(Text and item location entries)
+===+
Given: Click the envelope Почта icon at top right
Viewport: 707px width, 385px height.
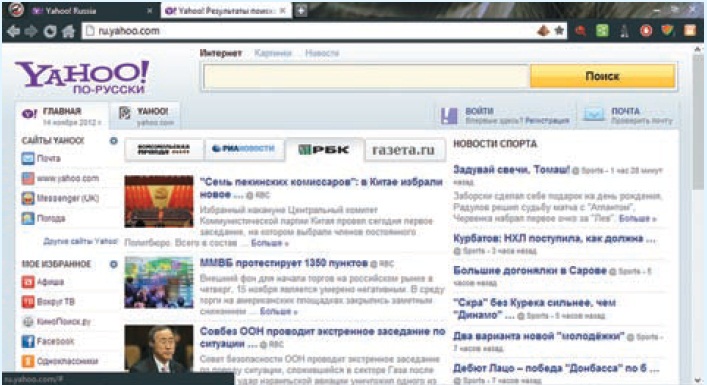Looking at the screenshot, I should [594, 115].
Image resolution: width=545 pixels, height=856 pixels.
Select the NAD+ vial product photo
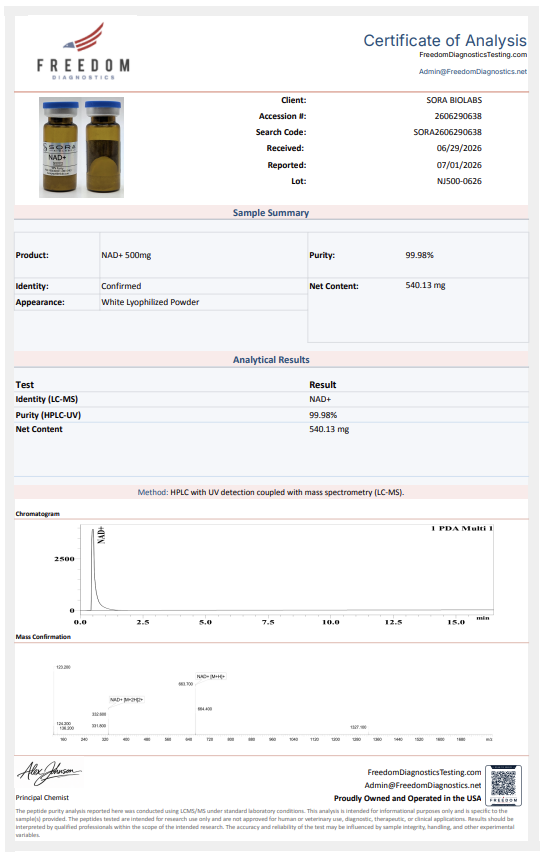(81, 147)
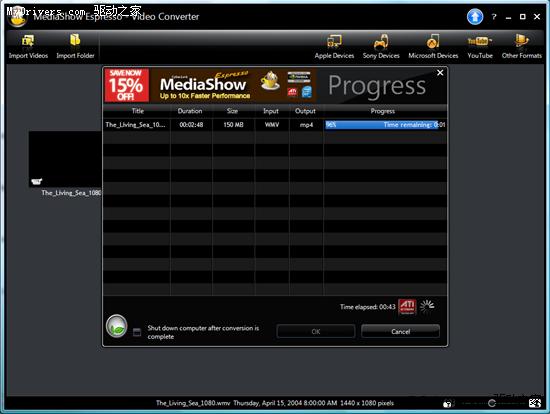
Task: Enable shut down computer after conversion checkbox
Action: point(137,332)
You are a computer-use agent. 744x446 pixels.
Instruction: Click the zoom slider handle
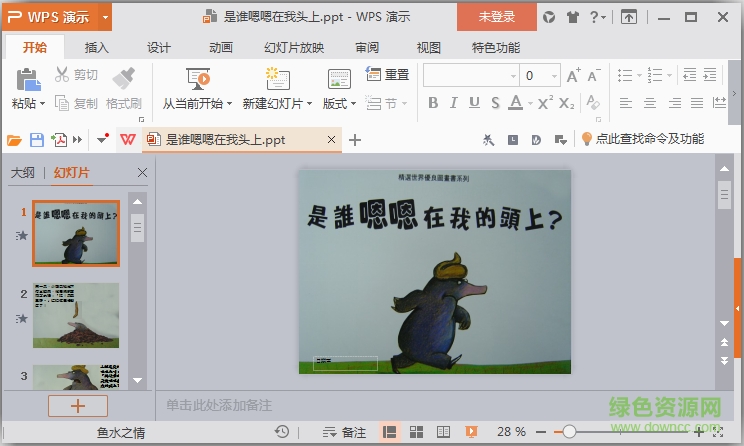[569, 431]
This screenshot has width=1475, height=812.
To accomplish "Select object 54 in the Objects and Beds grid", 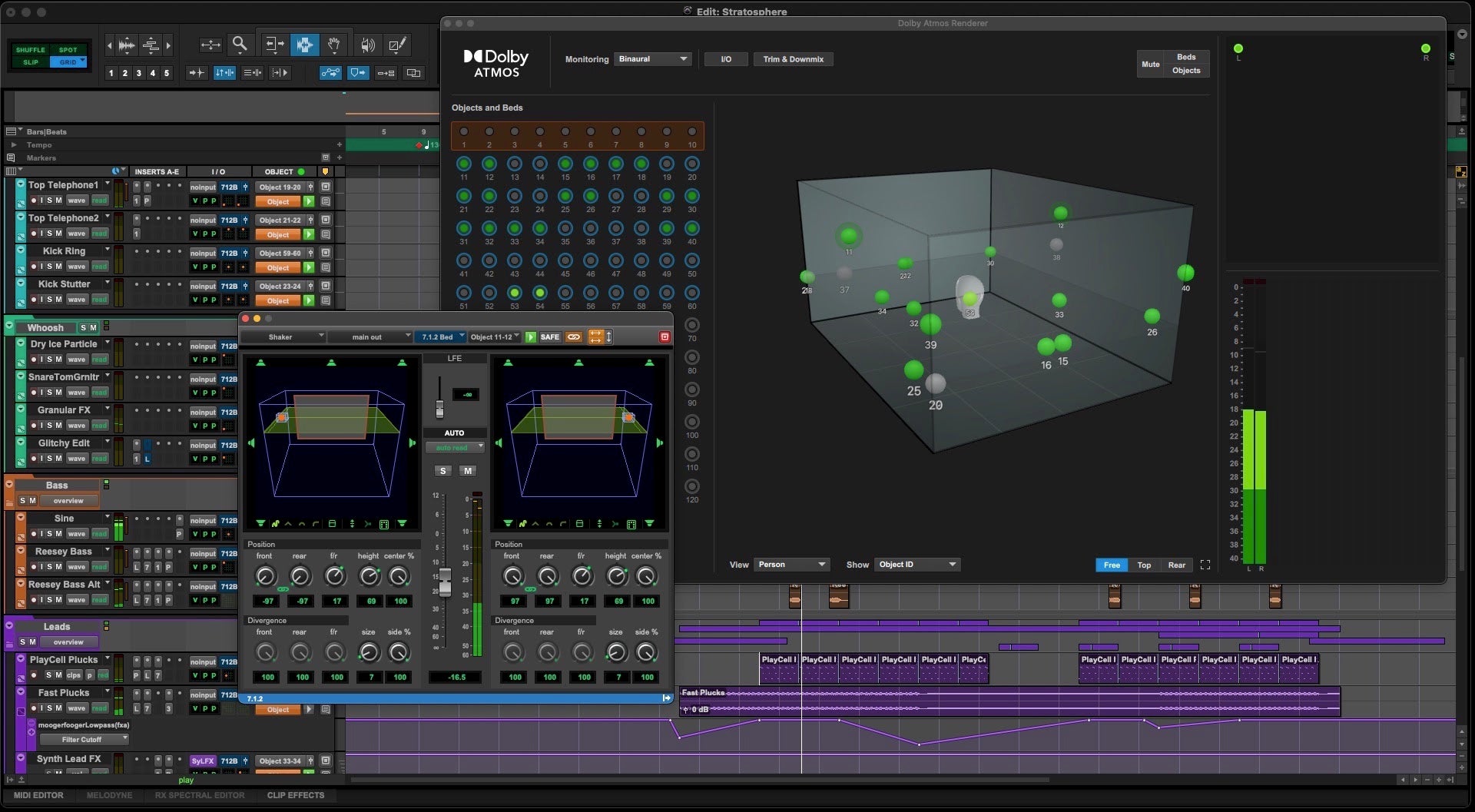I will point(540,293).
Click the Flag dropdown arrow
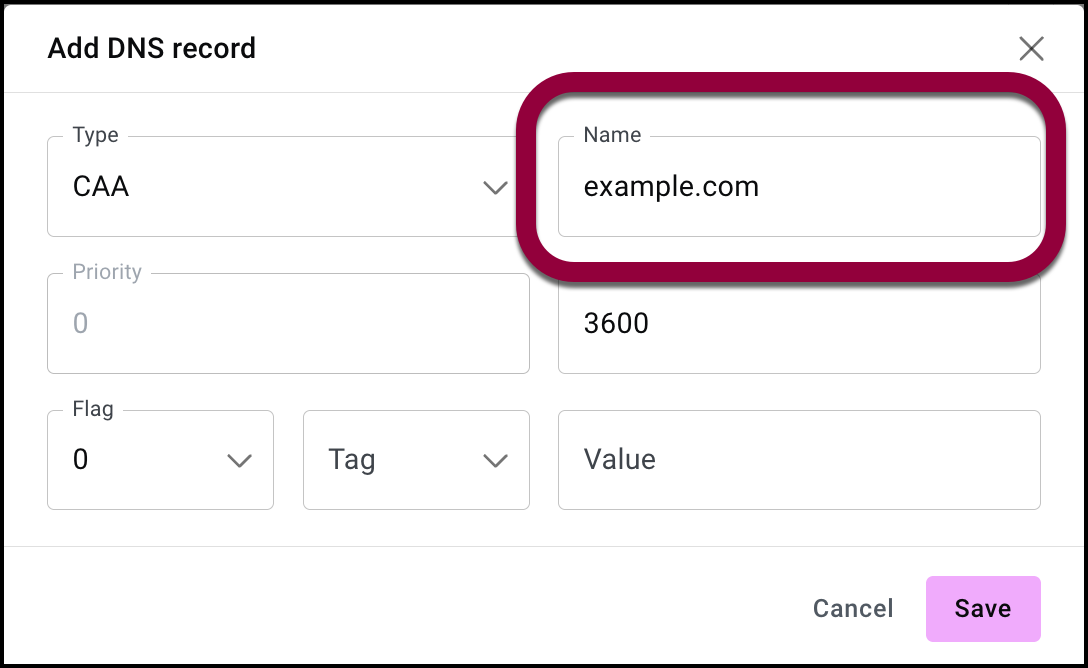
+===+
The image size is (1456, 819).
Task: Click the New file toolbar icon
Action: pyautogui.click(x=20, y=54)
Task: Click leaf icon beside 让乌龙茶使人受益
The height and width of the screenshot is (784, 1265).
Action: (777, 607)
+===+
Given instruction — Retype the part of the data above that opens with the line containing "The image size is (1456, 819)." and closes with the line containing "Action: (777, 607)", including both of those lines, with no changes.

Complete output —
The image size is (1456, 819).
Task: Click the New file toolbar icon
Action: pyautogui.click(x=20, y=54)
Task: Click leaf icon beside 让乌龙茶使人受益
The height and width of the screenshot is (784, 1265).
Action: (777, 607)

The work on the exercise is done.